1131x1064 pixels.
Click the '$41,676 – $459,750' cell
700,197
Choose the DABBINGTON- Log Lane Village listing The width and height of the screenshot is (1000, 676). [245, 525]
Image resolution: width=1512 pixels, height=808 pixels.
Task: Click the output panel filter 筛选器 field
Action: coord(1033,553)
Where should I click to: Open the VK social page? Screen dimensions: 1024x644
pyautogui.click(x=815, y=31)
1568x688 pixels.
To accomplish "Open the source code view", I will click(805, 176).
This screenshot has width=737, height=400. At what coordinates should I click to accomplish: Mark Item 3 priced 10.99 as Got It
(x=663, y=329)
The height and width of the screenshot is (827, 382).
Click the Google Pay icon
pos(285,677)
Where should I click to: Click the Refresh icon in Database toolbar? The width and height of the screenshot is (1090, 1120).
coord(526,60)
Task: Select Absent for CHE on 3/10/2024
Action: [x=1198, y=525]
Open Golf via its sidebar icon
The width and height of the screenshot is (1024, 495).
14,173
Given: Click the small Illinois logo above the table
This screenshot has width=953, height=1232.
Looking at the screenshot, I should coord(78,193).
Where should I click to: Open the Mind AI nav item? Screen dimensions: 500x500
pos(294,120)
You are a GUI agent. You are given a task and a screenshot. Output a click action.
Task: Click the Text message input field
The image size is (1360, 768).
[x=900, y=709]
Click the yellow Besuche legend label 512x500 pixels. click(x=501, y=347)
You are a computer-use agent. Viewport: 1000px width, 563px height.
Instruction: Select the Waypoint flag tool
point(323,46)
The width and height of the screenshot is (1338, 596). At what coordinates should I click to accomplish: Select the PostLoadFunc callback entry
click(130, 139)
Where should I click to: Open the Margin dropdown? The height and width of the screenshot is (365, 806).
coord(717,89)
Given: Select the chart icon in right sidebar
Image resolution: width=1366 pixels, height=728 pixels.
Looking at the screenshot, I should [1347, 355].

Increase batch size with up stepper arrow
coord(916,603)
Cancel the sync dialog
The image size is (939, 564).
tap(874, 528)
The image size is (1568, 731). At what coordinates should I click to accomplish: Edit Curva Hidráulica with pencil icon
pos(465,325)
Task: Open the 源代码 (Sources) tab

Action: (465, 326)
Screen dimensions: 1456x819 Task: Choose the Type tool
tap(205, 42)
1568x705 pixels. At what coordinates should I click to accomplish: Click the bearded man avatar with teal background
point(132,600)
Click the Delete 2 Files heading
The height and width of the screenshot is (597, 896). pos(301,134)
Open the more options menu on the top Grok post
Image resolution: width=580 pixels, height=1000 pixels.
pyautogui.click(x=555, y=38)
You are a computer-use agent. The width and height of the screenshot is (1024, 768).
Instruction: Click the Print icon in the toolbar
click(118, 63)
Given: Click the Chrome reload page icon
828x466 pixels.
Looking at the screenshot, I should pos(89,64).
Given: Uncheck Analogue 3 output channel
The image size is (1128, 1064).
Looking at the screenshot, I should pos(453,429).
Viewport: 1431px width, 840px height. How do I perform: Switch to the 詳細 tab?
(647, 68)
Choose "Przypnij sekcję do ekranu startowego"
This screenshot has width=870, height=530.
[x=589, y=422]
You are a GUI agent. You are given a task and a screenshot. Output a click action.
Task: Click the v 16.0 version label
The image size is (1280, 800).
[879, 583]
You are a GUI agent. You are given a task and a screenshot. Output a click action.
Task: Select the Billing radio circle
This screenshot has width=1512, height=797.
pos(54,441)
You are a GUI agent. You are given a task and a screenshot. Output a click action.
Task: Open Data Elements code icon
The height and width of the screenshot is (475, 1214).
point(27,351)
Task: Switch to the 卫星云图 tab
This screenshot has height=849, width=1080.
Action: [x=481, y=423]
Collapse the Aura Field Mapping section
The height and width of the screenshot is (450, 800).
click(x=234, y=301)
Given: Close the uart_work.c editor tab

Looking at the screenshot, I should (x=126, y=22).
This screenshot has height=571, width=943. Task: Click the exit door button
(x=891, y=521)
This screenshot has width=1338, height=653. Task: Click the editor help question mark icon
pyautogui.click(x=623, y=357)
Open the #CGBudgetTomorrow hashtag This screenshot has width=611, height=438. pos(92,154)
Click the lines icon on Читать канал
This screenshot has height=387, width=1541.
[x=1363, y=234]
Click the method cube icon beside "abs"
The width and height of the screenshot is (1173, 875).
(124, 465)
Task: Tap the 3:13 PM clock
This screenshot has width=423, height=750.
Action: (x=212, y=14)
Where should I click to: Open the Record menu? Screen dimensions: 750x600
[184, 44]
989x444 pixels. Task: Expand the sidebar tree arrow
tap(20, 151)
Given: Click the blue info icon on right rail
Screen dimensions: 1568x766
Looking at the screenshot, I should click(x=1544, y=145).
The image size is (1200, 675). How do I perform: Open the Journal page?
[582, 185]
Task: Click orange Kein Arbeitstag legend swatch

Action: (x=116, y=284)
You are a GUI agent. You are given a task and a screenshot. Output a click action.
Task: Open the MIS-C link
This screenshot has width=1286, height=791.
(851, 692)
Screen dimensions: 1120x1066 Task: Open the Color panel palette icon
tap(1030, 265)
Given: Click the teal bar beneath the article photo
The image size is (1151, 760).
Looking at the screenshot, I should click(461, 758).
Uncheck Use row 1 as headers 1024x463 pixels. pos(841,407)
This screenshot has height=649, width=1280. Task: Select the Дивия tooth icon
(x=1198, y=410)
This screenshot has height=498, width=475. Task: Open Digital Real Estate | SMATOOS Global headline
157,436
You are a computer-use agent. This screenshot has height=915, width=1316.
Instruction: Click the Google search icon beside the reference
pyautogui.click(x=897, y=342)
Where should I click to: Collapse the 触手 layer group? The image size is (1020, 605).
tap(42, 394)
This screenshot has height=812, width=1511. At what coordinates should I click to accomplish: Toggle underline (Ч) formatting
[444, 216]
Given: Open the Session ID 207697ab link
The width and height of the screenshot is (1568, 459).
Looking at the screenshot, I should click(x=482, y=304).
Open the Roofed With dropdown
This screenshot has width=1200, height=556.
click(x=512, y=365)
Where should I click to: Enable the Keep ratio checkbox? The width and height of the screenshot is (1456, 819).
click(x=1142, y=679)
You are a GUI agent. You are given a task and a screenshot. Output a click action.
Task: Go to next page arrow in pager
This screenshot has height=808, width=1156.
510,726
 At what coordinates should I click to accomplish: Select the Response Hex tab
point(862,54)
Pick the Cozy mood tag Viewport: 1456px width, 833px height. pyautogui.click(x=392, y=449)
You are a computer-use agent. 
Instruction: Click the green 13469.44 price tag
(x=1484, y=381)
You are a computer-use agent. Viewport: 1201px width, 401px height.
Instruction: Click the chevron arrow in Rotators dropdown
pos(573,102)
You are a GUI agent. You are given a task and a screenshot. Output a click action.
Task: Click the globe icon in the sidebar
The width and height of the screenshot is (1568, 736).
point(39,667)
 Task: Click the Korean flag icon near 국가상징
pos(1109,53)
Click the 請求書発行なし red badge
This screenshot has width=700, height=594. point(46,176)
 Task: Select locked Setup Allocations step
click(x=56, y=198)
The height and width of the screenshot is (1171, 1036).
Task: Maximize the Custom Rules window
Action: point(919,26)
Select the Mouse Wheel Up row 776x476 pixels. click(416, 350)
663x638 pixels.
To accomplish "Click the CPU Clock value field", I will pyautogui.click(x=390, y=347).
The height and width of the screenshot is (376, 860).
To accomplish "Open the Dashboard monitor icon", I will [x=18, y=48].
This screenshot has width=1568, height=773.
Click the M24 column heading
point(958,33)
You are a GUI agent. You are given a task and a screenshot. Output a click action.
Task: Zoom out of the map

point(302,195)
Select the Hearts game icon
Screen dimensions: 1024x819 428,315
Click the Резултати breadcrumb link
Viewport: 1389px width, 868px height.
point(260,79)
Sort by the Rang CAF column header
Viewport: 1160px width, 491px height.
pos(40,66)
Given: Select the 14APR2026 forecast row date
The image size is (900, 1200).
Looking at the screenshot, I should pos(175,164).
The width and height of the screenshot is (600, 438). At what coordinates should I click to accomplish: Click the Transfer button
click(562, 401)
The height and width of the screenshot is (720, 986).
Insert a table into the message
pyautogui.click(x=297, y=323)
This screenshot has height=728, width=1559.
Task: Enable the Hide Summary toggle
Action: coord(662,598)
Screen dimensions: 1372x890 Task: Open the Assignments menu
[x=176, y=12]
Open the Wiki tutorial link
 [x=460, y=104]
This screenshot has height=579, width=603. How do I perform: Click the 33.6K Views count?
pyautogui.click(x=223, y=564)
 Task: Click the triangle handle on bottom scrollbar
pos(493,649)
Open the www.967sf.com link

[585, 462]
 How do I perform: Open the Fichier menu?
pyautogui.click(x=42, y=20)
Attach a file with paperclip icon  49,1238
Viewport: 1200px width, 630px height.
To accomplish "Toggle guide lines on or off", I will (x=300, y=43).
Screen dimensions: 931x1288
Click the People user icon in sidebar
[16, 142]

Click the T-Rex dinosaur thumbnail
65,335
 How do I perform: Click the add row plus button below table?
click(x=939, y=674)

..........

**AIM**
Retype the lines of the material from the line with "Given: Open the Session ID 207697ab link" to the line with "click(x=512, y=365)", both included, without any changes.

**FINAL ANSWER**
Given: Open the Session ID 207697ab link
The width and height of the screenshot is (1568, 459).
Looking at the screenshot, I should click(x=482, y=304).
Open the Roofed With dropdown
This screenshot has width=1200, height=556.
click(x=512, y=365)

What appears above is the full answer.